• [AIM OF THE EXERCISE]
Beginning with the line that holds "Collapse the Macintosh HD volumes group" in the data below, give again every line through the one that holds "Screen dimensions: 1568x693", exactly as written.

── INPUT DATA ──

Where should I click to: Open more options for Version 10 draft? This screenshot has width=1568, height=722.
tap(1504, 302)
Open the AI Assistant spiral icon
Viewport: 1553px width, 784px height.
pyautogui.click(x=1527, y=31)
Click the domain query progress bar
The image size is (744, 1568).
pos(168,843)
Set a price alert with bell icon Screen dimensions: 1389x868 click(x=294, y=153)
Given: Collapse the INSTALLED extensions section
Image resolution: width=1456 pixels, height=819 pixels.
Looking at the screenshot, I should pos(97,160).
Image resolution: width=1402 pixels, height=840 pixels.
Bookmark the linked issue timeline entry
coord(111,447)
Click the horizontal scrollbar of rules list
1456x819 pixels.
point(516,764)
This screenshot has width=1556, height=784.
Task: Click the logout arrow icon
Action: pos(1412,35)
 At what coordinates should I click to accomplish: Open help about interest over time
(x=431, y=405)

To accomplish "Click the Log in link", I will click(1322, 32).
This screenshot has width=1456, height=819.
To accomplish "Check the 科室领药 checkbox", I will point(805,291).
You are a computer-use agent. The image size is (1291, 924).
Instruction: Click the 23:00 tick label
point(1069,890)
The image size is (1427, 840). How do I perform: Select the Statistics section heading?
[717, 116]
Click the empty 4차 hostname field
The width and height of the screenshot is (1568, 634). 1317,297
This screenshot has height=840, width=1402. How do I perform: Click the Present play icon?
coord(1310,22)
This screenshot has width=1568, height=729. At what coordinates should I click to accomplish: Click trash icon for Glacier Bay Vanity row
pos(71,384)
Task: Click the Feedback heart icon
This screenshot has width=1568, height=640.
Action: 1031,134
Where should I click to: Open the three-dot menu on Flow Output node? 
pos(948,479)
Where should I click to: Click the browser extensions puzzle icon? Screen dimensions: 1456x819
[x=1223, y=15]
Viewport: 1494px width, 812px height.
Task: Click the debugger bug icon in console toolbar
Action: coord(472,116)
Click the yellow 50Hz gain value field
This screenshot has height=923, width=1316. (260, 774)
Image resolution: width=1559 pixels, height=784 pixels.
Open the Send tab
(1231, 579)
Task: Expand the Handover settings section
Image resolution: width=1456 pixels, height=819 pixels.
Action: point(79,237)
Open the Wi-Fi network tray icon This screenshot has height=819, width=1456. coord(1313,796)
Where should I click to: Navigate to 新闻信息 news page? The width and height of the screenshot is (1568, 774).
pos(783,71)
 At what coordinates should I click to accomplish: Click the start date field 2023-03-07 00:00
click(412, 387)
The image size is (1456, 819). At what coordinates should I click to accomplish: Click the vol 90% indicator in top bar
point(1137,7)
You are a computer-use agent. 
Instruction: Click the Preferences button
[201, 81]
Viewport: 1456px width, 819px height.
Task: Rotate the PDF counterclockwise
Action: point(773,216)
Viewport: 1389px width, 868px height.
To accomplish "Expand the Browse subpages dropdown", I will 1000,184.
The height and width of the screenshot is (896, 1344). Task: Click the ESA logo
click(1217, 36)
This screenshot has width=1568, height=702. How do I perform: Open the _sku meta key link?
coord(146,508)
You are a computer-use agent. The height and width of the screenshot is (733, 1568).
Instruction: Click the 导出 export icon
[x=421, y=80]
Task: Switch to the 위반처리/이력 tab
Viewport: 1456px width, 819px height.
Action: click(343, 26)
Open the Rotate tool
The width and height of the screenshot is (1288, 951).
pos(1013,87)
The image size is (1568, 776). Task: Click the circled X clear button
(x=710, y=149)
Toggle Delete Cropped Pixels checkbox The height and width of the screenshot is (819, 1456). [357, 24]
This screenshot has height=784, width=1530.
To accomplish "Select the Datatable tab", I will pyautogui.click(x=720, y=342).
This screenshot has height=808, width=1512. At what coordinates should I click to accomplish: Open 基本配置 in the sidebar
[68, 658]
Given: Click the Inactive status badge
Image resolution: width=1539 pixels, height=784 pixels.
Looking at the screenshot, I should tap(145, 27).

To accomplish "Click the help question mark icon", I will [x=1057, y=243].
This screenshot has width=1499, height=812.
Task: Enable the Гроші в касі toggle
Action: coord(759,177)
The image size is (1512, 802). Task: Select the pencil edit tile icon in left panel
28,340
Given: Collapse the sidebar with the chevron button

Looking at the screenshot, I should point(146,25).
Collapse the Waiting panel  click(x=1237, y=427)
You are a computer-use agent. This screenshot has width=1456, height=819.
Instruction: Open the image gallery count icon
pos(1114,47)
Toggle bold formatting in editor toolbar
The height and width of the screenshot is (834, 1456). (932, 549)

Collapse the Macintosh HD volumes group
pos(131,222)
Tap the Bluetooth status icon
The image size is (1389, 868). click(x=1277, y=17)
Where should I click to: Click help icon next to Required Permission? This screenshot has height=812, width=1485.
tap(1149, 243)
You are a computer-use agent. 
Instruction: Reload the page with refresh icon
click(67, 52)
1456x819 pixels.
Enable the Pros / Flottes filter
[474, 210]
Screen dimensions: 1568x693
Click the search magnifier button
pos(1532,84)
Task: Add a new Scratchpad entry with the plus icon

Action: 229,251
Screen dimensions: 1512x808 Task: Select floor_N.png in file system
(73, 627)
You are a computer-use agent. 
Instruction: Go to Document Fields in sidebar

───

• [COMPLETED TASK]
Collapse the Macintosh HD volumes group
pos(131,222)
Tap the Bluetooth status icon
The image size is (1389, 868). click(x=1277, y=17)
Where should I click to: Click help icon next to Required Permission? This screenshot has height=812, width=1485.
tap(1149, 243)
You are a computer-use agent. 
Instruction: Reload the page with refresh icon
click(67, 52)
1456x819 pixels.
Enable the Pros / Flottes filter
[474, 210]
Screen dimensions: 1568x693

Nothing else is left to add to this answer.